Sens. John McCain and Jeff Flake spoke at a town hall meeting on immigration today in Mesa. One major takeaway: McCain made a forceful case for granting citizenship—albeit after a long, 13-year process that includes fines and fees—to the 11 million undocumented people now in the United States.
That puts him at odds with much of the GOP base, many members of the GOP caucus in the U.S. House of Representatives, and the Republican National Committee, which voted earlier this month to oppose any path to citizenship for the undocumented, including the DREAM Act kids. (We’ll have more on the RNC vote in this week’s print edition.)
Watch McCain’s comments on why there should be a path to citizenship after the jump.
This article appears in Aug 22-28, 2013.

i don`t belive both of them for 1 minute , if there undocumented send them back and let them do the paper work from there ,not to live on our wellfare sys,
Do You really believe that the system We have now is working?
How do You propose to gather up 11,000,000 illegals and
send Them back? Rather than complaining and making
unrealistic proposals, come up with a better idea.
Flake you chose to go the McCain RINO route and as a result lost any credibility and lost any future support from a large portion of your constituents. You seem as a turncoat self focused politician. You did not cheat on your wife, but you did cheat on thousands of people who trusted you. You have no idea how many women cried and said I donated, and put up signs for him because I believed in him, NO MORE. Mr McCain your time to serve was in the past, because now it is scary to most to painfully watch a hero of the past, say and vote for the ridiculous agendas you now champion. Both of you fail miserably as public servants, by shielding yourselves from the public you were put into office to represent and serve. Invitation ONLY townhall meeting, you both need to be replaced by individual willing to serve not be served.
Capt, McCain. For a while I thought You were joining
the rightwingnuts. I am happy that You and Flake are
trying to do the right thing. What We are doing now is
obviously not working. (Com7thflt, Leading RM)
If those o us who are fortunate enough to be citizens were obligated to go through 13 years of every hardship our undocumented individuals will be forced to go through plus come up with all the assored fees, charges and whatever the pols can come up with I’d bet we would look on this in a definitely different way.
How did we get 2 senators that aren’t completely nuts? That’s so not like Arizona to elect reasonable republicans. I’m proud to say I voted for both those gents. (It was hard choice between Flake and Carmona but this helps me believe I made the right decision.
The citizenship thing is a distraction. What matters is legal status, which will be granted immediately – before any enforcement kicks in.
So, there’s really no difference between this bill and the last 2 ‘reform’ bills in 86 and 96. Both of them failed their promise on the enforcement side as government looked the other way once the public was no longer paying attention. Both bills led to vastly increased illegal immigration.

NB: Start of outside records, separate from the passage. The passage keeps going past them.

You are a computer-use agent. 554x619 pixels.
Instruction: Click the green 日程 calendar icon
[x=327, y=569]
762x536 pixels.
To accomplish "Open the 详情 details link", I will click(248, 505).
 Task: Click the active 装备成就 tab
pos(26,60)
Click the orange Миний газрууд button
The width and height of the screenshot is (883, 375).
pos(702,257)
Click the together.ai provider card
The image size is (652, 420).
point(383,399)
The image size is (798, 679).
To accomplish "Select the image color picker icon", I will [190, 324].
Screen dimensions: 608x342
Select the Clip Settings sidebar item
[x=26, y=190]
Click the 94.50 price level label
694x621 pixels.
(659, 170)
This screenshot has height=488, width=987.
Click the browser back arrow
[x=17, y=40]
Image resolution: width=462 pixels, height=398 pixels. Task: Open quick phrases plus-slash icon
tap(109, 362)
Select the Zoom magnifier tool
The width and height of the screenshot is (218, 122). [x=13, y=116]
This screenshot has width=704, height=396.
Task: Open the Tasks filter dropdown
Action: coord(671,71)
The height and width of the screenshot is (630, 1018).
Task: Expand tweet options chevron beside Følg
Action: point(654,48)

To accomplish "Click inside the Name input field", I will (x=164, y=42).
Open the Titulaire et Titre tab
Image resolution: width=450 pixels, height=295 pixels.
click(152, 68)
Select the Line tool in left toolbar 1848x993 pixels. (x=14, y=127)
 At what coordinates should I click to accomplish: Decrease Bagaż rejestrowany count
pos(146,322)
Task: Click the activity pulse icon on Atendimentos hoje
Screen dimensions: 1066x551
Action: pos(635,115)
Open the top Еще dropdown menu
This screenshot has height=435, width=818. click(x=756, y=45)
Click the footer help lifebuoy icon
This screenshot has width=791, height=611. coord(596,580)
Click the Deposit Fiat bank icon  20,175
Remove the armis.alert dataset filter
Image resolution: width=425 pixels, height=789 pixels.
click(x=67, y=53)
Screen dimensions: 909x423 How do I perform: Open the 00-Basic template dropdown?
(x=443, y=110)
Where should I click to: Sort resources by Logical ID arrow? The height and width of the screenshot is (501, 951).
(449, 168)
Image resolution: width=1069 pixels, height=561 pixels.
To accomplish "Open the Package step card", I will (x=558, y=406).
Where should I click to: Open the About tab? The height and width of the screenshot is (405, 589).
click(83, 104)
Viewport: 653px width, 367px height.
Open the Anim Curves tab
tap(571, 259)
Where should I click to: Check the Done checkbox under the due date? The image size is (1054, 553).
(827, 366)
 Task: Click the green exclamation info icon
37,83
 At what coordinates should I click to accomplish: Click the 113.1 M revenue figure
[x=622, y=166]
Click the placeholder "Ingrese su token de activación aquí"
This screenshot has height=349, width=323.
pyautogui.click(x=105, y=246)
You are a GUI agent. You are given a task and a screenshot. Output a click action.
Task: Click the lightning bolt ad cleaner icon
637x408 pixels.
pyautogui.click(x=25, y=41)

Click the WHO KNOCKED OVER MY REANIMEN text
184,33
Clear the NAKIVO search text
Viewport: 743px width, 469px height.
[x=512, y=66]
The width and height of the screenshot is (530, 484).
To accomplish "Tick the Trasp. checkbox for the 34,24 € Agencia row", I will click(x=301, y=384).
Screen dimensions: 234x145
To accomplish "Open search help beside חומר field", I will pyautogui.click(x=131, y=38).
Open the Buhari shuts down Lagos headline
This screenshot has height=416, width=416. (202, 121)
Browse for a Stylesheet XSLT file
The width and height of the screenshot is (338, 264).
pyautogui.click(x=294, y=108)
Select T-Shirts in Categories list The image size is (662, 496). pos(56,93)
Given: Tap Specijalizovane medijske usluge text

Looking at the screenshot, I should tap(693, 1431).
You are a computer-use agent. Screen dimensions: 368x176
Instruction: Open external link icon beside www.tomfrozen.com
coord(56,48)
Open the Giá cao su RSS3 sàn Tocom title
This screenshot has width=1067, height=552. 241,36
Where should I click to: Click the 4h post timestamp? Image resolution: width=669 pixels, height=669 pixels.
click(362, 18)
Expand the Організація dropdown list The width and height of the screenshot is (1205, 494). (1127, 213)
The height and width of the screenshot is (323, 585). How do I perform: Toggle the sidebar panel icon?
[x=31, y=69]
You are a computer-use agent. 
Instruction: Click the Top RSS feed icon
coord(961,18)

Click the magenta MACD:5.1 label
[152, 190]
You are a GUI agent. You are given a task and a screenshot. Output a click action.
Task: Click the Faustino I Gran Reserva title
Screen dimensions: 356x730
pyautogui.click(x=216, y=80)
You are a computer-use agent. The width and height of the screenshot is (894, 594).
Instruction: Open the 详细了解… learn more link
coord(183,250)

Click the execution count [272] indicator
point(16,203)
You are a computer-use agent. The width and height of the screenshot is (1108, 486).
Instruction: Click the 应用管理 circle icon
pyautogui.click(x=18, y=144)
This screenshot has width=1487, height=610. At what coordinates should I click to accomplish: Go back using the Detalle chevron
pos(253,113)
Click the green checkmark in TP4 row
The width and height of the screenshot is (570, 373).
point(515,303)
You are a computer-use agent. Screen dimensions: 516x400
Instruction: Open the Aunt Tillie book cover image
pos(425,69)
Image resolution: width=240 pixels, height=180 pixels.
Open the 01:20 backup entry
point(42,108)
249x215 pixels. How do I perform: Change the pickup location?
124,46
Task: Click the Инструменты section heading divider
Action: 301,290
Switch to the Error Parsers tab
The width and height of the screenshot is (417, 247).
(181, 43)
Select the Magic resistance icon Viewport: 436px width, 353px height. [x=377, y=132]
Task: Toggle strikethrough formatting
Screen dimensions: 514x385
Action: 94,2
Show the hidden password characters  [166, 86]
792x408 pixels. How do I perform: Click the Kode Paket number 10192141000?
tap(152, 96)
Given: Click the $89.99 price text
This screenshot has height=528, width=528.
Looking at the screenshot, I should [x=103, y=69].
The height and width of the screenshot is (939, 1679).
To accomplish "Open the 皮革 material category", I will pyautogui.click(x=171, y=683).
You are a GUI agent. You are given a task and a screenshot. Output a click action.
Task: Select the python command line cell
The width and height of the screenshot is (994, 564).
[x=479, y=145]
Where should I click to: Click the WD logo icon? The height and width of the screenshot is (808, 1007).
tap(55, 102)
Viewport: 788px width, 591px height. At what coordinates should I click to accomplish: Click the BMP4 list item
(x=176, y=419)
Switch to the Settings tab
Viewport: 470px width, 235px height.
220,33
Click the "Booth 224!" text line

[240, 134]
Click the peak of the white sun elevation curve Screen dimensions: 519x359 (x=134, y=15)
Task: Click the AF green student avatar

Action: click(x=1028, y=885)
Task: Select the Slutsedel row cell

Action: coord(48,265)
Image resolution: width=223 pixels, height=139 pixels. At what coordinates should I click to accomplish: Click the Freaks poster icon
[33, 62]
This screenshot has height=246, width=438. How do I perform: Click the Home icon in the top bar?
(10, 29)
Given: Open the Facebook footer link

This one is worse. It doubles *legal* immigration in the bargain, all while unemployment is the highest in 30 years and the U.S. is becoming overpopulated anyway.
Thank God I live in a Conservative neighborhood. About 2 months ago I collected signatures to recall both. only one couple refused and one ex Nam vet refused to sign the McCain one for that reason only! All the others on the entire street gladly signed both, gladly signed and were very upset with Flake especially.
It’s a rare treat to see both of these guys making sense at the same time. Though I’m afraid I will still have to disagree with them on the need for spending billions of dollars to “make the border secure”.
The Tea Party Republicans should be thanking these guys for making it a long, expensive slog toward citizenship instead of complaining. And think how secure they should be feeling, knowing that another $50 billion dollars is going to the people reading their emails and listening to their phone conversations. And I thank God, too, that they live in Conservative neighborhoods (Saddlebrooke?) and rarely venture out where I live.